Collected data
·····
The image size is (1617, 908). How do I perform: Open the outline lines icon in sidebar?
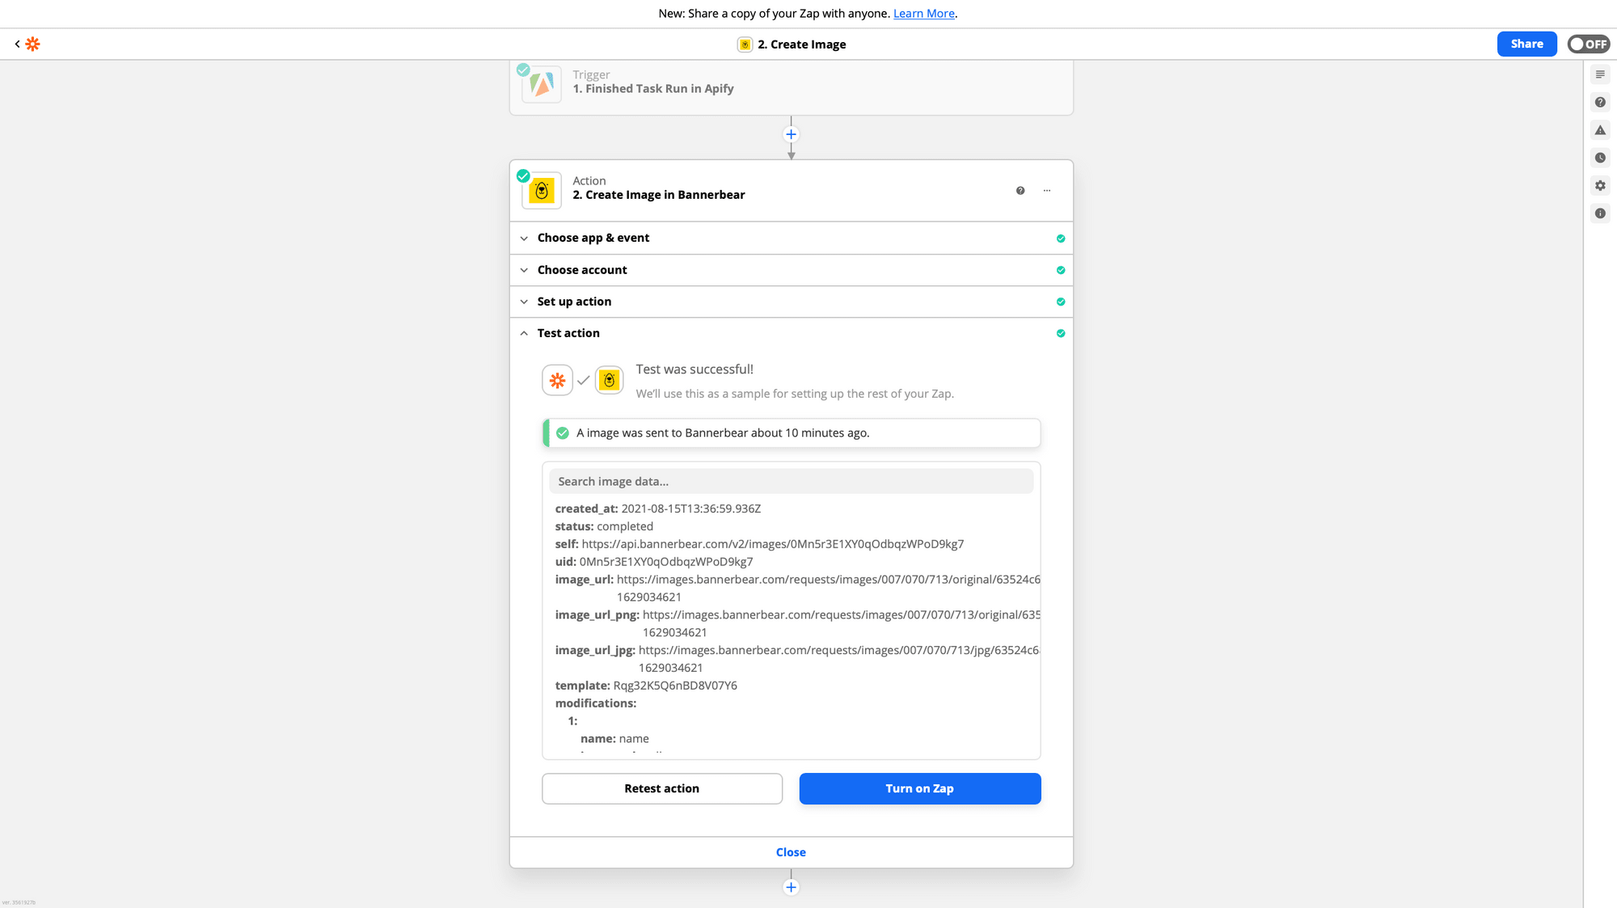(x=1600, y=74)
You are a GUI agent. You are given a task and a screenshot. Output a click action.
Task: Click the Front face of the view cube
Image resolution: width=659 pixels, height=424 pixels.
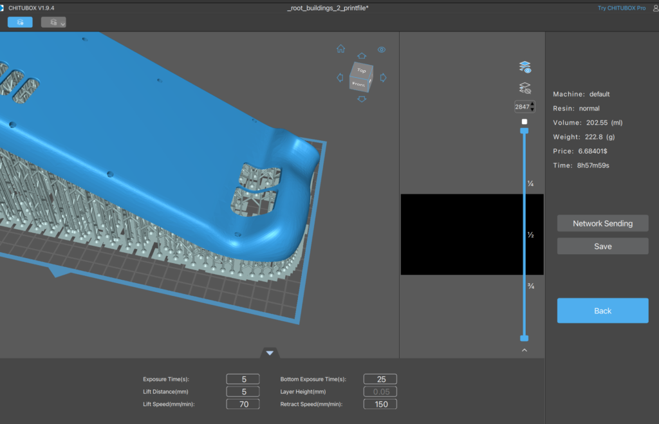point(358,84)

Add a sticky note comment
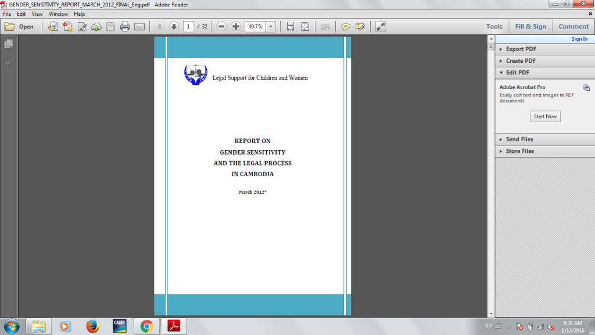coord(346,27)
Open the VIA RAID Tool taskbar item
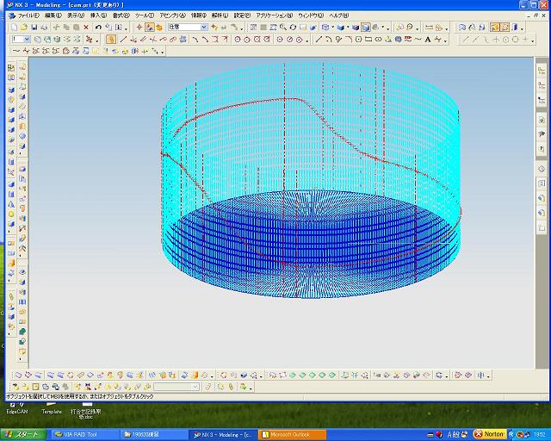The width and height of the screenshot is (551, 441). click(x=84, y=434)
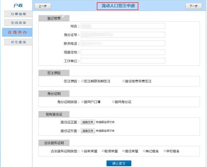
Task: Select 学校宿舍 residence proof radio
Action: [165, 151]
·····
What needs to be done
Reproduce the entire listing above word for word, omitting the pictures.

Exercise result
The image size is (1617, 908). How do I perform: Open the outline lines icon in sidebar?
(x=1600, y=74)
You are a GUI agent. You are given a task and a screenshot. Output a click action.
Task: Click the Front face of the view cube
Image resolution: width=659 pixels, height=424 pixels.
point(358,84)

Add a sticky note comment
coord(346,27)
Open the VIA RAID Tool taskbar item
The width and height of the screenshot is (551, 441). click(x=84, y=434)
Task: Select 学校宿舍 residence proof radio
Action: [165, 151]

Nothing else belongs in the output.